The foam contains perfluoroalkyl and polyfluoroalkyl substances. Known as PFAS, the industrial compounds also have been used in waterproofing, carpeting and other products. They can get into drinking water when products containing the chemicals are spilled onto the ground or in lakes or rivers.
They have been found at more than 30 sites in Michigan.
Residents in Parchment and Cooper Township in Kalamazoo County were told this summer not to drink their municipal water for a month due to high PFAS levels.
Sehlmeyer said the state is trying to find ways to dispose of the Class B AFFF Foam which primarily is used to suppress fires involving combustible liquids, like gasoline.
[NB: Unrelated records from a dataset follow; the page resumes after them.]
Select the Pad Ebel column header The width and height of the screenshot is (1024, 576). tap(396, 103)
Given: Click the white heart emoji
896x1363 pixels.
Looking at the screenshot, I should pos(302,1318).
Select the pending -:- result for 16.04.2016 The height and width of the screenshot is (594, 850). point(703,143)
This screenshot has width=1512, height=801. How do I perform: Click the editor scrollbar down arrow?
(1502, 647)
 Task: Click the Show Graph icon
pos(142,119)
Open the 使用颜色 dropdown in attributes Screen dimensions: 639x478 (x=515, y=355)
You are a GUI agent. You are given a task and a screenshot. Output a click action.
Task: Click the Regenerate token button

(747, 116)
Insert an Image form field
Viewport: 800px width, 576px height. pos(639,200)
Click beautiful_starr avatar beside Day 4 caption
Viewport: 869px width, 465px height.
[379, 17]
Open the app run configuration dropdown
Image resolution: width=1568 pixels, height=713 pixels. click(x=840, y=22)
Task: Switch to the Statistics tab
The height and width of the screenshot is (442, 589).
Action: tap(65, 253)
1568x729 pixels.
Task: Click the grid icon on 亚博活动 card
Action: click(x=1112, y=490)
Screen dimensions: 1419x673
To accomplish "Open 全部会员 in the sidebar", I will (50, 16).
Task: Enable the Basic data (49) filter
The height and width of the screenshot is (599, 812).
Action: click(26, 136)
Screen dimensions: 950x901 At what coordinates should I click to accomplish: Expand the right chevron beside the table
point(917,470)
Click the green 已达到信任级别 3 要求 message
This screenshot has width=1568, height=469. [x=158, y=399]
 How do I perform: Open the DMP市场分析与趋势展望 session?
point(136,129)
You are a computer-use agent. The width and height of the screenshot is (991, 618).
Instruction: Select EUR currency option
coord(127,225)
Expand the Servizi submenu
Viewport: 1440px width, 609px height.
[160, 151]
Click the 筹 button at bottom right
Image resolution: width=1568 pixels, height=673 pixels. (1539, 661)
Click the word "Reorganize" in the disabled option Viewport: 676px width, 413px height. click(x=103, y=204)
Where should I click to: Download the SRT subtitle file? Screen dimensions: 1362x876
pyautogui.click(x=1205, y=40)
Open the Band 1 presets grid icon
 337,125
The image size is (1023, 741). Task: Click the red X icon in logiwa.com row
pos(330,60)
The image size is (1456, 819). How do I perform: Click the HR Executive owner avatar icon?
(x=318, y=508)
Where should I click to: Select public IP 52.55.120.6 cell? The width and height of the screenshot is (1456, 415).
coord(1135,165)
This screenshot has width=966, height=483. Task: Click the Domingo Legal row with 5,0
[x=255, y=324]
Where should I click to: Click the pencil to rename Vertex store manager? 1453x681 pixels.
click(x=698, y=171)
Fire departments are being asked only to use the foam in emergencies and not during training.
Detroit’s fire department, which took part in the survey, has 36 five-gallon containers of the foam that was purchased at least a decade ago, said Robert Distelrath, Detroit fire operations chief.
Michigan’s PFAS Action Response Team also is investigating if there is a safer alternative to the Class B AFFF Foam. Not all firefighting foam contains PFAS, Sehlmeyer said.
“Our goal is to educate fire services on Class B Foam while we find alternatives,” he said.
The state is testing water systems across Michigan to see if the chemicals are present, according to Carol Isaacs, Michigan PFAS Action Response Team director and an appointee of Republican Gov. Rick Snyder.
The team is taking part in roundtable sessions around the state on the PFAS issue.